### Description of the task:
On every line of the listing, check for "editor"; copy the lines that have it.

### Material shown:
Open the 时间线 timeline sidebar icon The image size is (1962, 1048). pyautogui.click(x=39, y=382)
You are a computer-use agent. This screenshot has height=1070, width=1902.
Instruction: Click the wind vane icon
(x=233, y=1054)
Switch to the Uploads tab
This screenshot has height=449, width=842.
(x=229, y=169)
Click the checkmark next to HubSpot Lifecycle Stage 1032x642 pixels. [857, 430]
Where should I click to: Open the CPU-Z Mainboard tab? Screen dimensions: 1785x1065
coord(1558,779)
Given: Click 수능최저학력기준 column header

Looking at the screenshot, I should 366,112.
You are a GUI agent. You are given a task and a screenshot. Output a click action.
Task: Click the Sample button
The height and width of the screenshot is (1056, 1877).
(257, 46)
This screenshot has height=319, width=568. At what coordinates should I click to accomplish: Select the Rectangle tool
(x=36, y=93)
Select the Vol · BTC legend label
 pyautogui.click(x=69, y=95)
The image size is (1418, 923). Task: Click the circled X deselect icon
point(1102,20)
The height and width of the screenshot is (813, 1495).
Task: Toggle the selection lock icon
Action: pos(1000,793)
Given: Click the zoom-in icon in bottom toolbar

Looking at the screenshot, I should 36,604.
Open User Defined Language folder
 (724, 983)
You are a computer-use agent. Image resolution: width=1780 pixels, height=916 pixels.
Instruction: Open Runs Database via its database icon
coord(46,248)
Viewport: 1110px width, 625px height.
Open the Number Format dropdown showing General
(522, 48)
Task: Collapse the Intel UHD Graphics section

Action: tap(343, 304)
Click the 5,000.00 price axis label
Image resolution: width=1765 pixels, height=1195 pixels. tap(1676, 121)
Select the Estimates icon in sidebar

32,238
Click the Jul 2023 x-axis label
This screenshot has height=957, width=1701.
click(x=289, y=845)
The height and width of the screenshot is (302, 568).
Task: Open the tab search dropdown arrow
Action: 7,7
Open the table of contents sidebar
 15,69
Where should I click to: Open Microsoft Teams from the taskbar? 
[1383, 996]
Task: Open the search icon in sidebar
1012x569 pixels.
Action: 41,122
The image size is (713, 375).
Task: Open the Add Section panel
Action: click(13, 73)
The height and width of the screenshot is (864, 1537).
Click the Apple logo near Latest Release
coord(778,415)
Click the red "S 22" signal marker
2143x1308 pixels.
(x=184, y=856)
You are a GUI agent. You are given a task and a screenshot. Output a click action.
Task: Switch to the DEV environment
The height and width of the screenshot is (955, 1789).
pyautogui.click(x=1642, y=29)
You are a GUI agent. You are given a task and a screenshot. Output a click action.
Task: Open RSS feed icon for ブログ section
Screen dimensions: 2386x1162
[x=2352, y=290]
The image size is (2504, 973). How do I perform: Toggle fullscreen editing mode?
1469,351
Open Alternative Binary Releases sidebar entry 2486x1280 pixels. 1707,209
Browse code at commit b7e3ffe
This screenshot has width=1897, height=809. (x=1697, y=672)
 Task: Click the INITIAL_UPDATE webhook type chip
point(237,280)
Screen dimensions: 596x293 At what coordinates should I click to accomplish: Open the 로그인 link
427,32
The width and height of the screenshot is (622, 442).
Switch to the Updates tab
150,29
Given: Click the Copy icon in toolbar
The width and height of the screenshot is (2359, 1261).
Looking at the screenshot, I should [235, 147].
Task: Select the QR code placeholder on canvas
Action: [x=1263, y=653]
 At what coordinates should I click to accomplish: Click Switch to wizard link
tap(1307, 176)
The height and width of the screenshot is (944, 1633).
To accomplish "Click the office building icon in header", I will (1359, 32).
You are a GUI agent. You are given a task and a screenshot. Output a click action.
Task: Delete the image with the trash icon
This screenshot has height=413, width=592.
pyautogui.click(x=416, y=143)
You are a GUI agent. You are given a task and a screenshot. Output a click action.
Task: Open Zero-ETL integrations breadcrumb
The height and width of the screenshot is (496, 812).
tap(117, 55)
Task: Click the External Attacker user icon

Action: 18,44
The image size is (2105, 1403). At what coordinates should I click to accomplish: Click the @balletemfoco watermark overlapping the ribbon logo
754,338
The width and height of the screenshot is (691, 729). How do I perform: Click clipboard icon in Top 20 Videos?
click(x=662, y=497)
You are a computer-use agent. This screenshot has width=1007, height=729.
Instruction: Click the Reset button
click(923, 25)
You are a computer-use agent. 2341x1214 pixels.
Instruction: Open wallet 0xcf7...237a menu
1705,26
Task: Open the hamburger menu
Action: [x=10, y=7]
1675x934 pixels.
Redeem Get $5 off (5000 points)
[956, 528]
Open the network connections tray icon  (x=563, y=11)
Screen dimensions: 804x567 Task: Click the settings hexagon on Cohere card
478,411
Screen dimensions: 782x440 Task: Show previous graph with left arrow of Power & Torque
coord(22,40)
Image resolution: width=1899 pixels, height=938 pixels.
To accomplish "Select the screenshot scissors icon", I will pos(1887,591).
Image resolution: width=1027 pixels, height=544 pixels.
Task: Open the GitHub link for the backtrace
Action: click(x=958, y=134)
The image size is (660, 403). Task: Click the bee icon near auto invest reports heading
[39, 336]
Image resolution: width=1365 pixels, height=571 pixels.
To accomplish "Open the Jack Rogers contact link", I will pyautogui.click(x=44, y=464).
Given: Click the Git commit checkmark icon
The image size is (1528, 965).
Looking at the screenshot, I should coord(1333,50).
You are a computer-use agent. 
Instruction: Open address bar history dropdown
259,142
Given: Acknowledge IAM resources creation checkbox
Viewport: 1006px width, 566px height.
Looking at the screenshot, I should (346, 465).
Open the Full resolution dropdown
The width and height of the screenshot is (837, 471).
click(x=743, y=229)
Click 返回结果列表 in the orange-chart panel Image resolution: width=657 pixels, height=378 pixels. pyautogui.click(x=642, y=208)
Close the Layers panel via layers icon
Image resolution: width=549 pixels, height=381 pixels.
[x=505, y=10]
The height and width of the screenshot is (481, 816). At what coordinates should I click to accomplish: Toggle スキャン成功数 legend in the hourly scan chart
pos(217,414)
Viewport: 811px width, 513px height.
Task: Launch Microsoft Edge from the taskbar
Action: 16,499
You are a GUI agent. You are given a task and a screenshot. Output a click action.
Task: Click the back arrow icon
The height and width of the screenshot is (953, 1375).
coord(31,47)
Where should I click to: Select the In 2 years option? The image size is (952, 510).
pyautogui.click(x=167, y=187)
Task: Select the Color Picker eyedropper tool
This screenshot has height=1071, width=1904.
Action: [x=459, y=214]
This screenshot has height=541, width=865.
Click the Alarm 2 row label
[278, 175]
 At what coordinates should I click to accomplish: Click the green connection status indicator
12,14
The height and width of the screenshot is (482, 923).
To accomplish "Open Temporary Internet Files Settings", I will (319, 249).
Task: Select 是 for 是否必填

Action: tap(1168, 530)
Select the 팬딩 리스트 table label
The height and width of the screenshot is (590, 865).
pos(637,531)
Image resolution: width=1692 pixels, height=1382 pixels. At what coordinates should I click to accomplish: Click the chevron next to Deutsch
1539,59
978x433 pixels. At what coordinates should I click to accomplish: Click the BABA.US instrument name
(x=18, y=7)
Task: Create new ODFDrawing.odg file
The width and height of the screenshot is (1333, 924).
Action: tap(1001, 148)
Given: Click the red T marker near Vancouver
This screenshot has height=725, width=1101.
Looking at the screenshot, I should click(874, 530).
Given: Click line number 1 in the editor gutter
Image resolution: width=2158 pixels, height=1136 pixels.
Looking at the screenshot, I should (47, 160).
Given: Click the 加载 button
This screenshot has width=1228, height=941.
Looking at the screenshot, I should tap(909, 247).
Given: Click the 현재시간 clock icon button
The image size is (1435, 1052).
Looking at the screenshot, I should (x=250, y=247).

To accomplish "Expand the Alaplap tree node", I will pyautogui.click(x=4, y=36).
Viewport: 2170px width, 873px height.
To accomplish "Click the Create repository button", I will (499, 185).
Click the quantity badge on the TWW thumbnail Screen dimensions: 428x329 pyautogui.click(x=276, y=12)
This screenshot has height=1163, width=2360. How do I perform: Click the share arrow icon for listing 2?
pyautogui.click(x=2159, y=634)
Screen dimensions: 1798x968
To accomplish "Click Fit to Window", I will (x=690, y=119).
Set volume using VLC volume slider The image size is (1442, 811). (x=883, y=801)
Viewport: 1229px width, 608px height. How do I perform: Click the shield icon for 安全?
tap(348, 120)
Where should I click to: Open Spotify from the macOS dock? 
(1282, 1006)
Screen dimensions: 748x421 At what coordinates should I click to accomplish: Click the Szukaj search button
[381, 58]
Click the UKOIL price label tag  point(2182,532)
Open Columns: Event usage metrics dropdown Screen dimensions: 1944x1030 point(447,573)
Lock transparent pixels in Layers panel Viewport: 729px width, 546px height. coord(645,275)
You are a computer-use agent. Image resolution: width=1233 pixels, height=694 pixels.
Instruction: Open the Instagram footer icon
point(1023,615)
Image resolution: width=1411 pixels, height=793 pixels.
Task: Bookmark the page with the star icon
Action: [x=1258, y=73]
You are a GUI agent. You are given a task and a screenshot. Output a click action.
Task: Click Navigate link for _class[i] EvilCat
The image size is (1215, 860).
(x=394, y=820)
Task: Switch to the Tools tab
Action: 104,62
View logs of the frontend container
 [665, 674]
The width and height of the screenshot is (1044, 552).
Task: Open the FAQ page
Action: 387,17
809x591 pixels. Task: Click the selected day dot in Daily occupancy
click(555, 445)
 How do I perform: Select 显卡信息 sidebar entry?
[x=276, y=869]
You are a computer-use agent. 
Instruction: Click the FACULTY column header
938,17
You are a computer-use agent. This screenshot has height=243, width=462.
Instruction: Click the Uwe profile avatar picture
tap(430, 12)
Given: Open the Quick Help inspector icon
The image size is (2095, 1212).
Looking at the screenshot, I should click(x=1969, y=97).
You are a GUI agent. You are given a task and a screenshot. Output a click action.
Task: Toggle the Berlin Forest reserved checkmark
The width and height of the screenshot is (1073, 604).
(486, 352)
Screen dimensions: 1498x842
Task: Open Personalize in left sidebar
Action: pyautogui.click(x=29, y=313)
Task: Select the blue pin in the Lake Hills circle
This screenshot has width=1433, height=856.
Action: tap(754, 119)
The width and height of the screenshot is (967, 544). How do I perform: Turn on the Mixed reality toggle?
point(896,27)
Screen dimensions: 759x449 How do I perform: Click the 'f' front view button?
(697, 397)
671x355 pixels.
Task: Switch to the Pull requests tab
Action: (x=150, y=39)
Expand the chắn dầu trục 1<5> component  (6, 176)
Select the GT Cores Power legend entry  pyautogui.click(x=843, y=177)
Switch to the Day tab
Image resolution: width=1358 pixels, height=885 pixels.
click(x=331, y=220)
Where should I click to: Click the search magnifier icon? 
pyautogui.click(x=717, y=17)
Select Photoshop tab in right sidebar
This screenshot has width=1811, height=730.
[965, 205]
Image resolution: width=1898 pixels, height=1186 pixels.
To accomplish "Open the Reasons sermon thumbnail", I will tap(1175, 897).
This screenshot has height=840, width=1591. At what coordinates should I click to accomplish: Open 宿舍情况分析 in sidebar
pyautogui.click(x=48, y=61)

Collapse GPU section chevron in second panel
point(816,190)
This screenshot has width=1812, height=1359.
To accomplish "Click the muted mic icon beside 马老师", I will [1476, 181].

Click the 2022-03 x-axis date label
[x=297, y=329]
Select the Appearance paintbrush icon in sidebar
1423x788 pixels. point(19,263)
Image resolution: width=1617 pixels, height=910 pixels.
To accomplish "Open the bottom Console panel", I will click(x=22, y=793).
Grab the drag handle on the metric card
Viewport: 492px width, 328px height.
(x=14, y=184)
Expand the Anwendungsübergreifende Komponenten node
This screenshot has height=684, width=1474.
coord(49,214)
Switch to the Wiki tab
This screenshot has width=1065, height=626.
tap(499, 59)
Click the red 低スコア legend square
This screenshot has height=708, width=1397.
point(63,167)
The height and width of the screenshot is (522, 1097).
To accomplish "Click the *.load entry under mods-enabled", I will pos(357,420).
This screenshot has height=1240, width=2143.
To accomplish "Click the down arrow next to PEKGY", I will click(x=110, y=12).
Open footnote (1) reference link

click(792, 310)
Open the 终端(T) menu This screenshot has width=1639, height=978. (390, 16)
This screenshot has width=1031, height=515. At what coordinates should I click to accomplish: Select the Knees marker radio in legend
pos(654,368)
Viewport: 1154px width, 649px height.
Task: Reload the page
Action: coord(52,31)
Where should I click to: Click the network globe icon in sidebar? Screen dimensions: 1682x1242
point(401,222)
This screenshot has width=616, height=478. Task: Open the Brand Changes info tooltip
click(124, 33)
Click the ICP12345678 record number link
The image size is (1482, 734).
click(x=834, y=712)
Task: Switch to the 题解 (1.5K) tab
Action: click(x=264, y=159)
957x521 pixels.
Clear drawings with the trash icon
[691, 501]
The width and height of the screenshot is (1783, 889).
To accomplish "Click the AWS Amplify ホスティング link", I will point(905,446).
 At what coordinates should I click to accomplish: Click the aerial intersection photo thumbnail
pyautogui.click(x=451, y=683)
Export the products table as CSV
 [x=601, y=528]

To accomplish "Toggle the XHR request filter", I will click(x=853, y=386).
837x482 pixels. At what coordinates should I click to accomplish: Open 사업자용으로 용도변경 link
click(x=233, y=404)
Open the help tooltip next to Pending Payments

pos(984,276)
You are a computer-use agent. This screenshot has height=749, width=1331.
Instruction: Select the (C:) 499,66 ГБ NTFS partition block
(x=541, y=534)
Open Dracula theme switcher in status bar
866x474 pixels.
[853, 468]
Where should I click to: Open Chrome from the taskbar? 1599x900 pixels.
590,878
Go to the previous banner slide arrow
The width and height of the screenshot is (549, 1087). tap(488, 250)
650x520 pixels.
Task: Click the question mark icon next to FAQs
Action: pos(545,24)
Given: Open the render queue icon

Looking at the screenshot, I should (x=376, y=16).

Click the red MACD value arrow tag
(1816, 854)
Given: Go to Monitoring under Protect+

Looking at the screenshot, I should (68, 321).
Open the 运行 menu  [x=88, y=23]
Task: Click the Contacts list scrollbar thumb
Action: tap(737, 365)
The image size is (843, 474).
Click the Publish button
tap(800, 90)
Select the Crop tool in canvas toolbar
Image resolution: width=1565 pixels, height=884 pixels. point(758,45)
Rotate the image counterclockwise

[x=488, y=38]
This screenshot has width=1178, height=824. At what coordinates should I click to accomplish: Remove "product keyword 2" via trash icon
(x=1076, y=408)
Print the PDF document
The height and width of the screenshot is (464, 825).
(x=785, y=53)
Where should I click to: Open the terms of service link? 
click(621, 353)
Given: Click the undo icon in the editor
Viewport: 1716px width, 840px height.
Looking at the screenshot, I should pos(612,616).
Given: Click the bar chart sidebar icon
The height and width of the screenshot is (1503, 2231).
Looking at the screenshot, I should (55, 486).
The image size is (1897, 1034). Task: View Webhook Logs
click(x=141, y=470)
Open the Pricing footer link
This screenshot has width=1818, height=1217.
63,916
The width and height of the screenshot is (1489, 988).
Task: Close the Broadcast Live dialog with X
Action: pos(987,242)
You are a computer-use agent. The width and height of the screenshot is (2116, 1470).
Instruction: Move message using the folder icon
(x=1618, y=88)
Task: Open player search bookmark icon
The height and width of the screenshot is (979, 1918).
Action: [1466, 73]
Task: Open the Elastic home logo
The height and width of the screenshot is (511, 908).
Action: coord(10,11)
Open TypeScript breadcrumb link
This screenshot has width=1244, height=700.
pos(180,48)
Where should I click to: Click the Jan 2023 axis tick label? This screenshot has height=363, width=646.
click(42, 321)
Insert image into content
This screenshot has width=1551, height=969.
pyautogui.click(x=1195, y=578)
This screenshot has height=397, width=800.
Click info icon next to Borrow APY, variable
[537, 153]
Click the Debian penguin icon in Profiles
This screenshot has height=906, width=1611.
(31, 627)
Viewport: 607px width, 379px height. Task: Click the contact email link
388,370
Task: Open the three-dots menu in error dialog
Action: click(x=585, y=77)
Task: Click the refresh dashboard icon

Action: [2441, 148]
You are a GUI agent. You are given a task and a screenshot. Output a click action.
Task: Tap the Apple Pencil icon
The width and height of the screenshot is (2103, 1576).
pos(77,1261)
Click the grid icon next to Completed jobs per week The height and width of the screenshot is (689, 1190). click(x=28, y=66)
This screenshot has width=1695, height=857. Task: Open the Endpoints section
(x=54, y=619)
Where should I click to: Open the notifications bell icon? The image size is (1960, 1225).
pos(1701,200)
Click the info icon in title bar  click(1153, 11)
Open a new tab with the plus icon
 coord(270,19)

### Your response:
Given: Click line number 1 in the editor gutter
Given: Click the undo icon in the editor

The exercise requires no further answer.